Task details - Report all lines from the entries below in which "text" appears.

Collected data:
======

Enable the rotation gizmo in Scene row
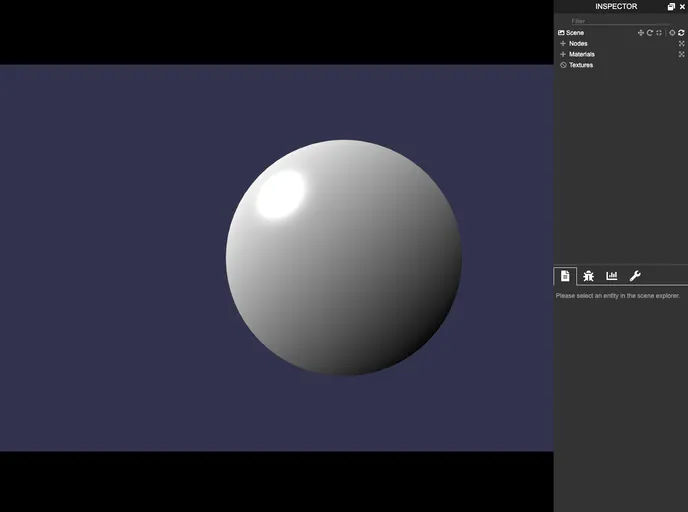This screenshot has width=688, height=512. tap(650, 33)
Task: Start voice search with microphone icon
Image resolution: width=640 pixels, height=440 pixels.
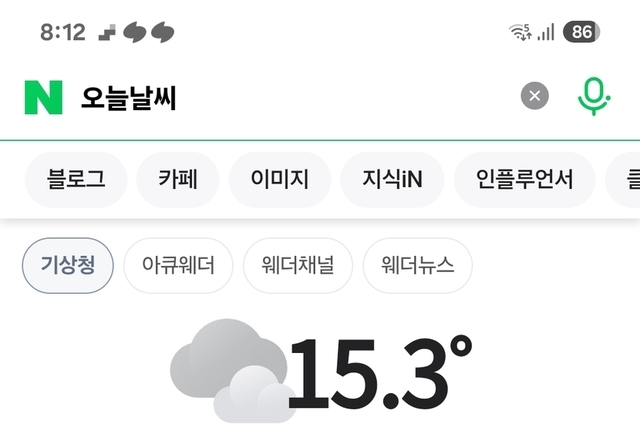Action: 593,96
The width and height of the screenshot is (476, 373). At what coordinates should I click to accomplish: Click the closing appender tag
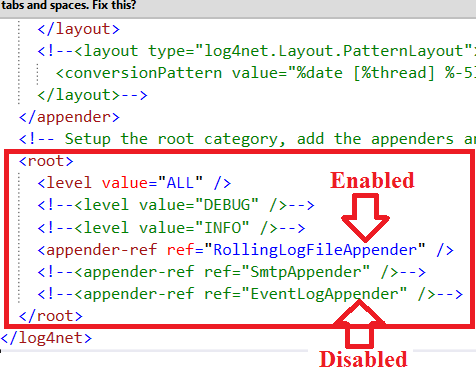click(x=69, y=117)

======

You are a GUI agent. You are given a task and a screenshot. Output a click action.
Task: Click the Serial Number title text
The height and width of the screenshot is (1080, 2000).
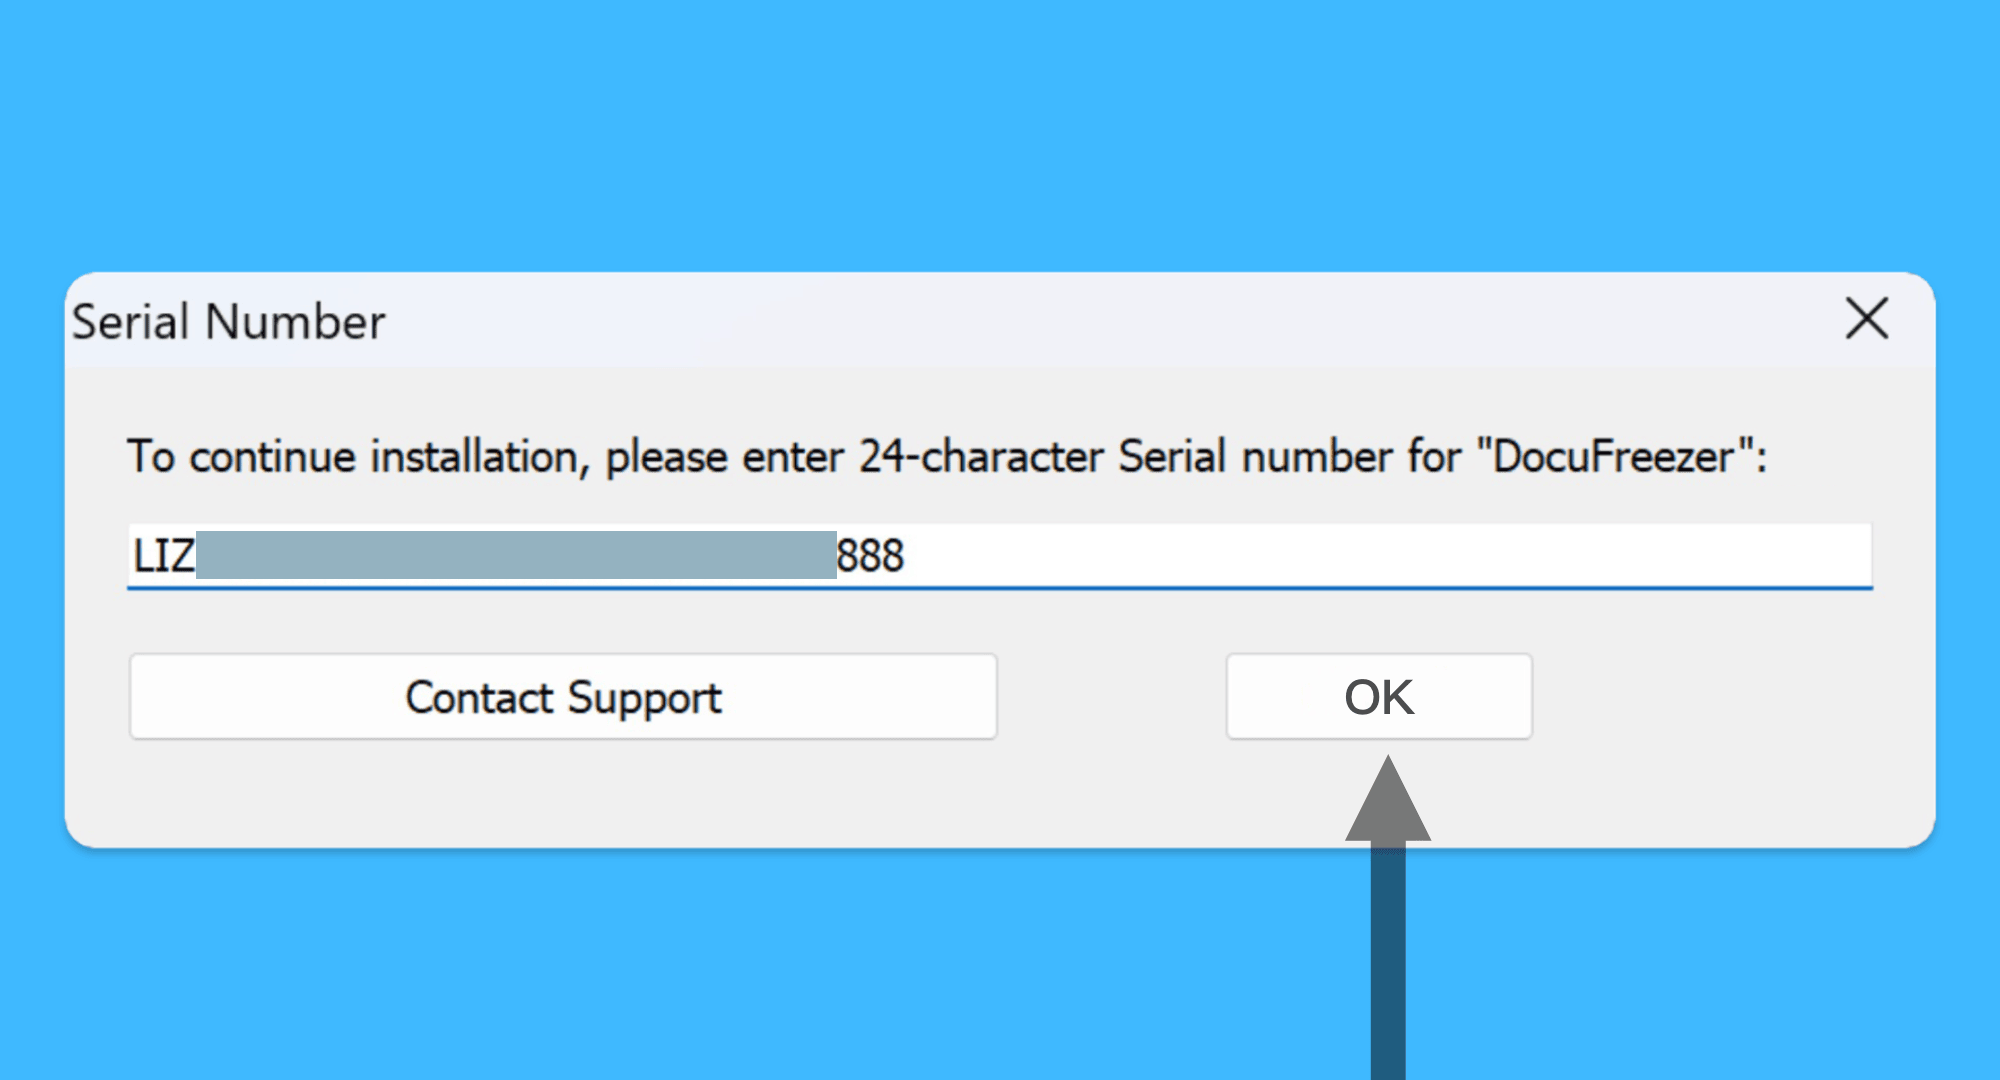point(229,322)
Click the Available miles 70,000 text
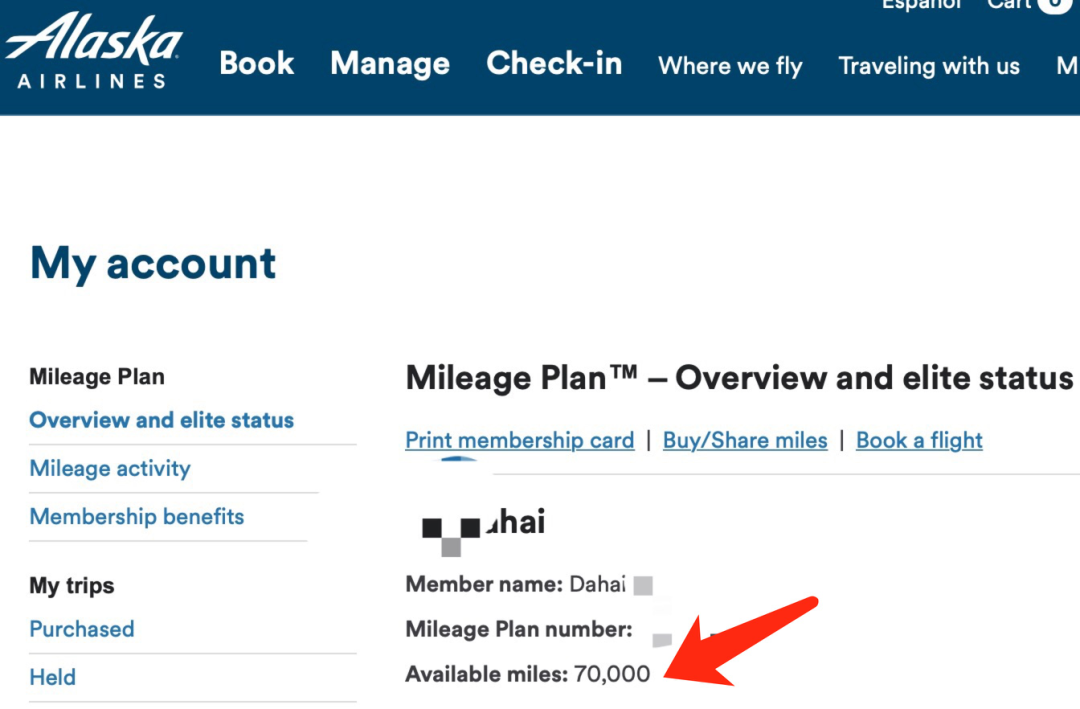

======

Solved exercise -
Task: Click the Serial Number title text
Click the Available miles 70,000 text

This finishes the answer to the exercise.